The first instalment of 2022 and the first in quite some time brings the conversation to Iván Muela, the multi-instrumentalist, sound artist and composer based in London. Iván’s most recent album, ‘Monologues’ (RTR049) opened the new year for the label, featuring five tracks of generative composition, layered synths, tape loops, and effects pedal processing. Iván is also an accomplished performer, taking to stages throughout the UK and further afield in Europe, with a focus on improvisation, chance, and the momentary.
In this feature, Iván discusses his early introductions to ambient and experimental music, composition as a therapeutic process, creative limitations, and the cassette as a democratic medium. There’s also a selection of listening recommendations provided, covering looping soundscapes, drones, and free improvisation.
How did you first get introduced to ambient/drone/experimental music?
I think my curiosity for this kind of music has always been there. When I discovered shoegaze in my teens it blew my mind. I had been playing piano since I was a child and I picked up a guitar at 13, but those layered walls of sound were something that I hadn’t heard before and I connected with it very quickly and very strongly. I guess I’ve always found words limiting, so textural music has always appealed to me for its ability to convey a message that is extremely abstract and open so it can be interpreted in very different ways. I would say my first ambient discovery was Rafael Anton Irisarri’s ‘The Shameless Years’. I remember being hit by a wave of emotions and feeling fascinated by how he was creating something so big out of repeating short loops.

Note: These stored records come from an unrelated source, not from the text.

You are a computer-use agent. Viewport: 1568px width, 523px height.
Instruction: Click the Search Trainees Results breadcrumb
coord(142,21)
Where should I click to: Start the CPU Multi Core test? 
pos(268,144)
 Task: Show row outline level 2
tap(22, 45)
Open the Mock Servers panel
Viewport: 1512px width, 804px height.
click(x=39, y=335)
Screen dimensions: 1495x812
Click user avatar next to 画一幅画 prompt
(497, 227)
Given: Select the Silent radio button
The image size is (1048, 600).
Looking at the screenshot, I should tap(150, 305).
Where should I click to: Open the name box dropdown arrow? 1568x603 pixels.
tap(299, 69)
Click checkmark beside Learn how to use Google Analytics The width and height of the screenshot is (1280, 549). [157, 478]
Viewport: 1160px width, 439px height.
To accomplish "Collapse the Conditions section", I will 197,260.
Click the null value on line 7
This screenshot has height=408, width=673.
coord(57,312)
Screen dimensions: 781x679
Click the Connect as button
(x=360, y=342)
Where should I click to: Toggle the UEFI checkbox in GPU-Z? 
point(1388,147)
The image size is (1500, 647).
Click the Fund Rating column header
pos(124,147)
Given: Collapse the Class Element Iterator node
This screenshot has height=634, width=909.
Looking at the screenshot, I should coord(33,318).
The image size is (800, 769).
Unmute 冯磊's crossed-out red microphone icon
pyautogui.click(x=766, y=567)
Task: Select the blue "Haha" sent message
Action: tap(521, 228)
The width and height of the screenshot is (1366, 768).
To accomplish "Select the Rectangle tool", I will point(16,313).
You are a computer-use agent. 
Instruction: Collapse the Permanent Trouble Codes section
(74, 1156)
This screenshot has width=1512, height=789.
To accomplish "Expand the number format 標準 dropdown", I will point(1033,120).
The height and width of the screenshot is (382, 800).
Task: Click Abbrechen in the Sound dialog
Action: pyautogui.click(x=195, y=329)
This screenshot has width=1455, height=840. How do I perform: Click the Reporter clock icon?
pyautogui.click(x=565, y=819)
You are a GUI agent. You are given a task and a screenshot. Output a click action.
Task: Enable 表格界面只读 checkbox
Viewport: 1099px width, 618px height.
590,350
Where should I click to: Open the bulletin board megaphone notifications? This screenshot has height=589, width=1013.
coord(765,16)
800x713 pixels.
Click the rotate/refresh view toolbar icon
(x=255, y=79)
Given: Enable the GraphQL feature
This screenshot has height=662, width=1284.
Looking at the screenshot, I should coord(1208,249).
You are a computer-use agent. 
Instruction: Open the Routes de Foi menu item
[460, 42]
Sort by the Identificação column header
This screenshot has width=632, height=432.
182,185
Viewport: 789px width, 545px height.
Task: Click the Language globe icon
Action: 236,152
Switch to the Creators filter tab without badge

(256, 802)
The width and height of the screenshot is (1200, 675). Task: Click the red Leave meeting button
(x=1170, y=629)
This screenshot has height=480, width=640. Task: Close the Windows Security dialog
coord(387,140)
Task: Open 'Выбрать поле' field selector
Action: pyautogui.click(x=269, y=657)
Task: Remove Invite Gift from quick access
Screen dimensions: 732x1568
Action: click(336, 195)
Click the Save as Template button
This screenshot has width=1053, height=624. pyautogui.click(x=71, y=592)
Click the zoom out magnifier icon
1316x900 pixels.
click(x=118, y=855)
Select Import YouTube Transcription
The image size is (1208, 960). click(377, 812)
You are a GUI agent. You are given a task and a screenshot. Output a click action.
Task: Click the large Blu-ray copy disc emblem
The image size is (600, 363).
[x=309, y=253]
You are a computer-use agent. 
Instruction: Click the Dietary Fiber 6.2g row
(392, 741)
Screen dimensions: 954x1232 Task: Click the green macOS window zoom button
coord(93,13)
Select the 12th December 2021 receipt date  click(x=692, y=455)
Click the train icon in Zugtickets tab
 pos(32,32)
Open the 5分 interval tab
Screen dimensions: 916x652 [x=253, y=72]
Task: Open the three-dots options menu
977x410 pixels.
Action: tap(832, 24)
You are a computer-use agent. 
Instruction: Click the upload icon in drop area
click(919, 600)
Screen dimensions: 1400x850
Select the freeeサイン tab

What inspires you to create a new body of work?
I would lie if I said that I start with an idea or emotion in mind. The concept usually takes shape during the writing process, as I start reacting to the ideas that turn up, and then reacting to my own reactions. Often, it’s only when I’ve finished a piece that I start analysing it and understanding where it came from or why I did it in a certain way. It can be very therapeutic and very cathartic.
Overall, when I’m working on ambient or experimental music, I think it often comes from a place of trying to offset some anger or anxiety. It can also be an exercise to force myself to sit still and focus on small soundscape changes, so that my head can stop wandering around and be more present.
How do you approach working on a new release?
I get easily overwhelmed by the infinity of tools and options available to make music, so I normally have to restrict myself to some kind of system. This could be using only one particular piece of gear or effect chain, being restricted to one particular scale or working in a limited time frame. My EP ‘Five Questions’ was written entirely by playing piano in the dark just before drifting off to sleep. ‘How Much Left Gone’ came from the idea of trying to tell a story reducing the harmonic content to the minimum – or sometimes not having notes at all, only the noise coming from the equipment itself.
I like to create a system that I’m not fully in control of. So, it generates musical ideas that then I react to, and then slowly the music starts taking shape. I really enjoy approaching composition as a conversation between me and – I don’t know, chaos?
Can you tell us about your favourite new release from the last 12 months?
It’s hard to pick one, there have been a few albums that I have really enjoyed recently. I love Spirit Was’ debut album ‘Heaven’s Just a Cloud’. It feels like a hand-painted film, painted on a complex and beautiful canvas, and I like how it mixes seamlessly tender melodies with heavy textures from doom and folk.
I also love Trio Ramberget’s ‘24 Ways Vol. 1’. They’re such a precious band and I can’t wait to hear the other two albums of this trilogy.
As RTR is a tape label, we have to ask: What attracts you to the cassette medium?
Many reasons. It’s relatively cheap, which makes it quite democratic – any label or artist can afford to make a short run of cassettes and sell it online these days. It’s also relatively fast to manufacture too, which helps create a continuity between creation and distribution. I think this immediacy is crucial to some kinds of music in order to capture a message and pass it on to the listener while it’s still vivid. Cassettes are also a pretty medium to collect, especially as you start playing with different colours and materials. As a 90’s kid, it still brings me nostalgia from my early days of finding music.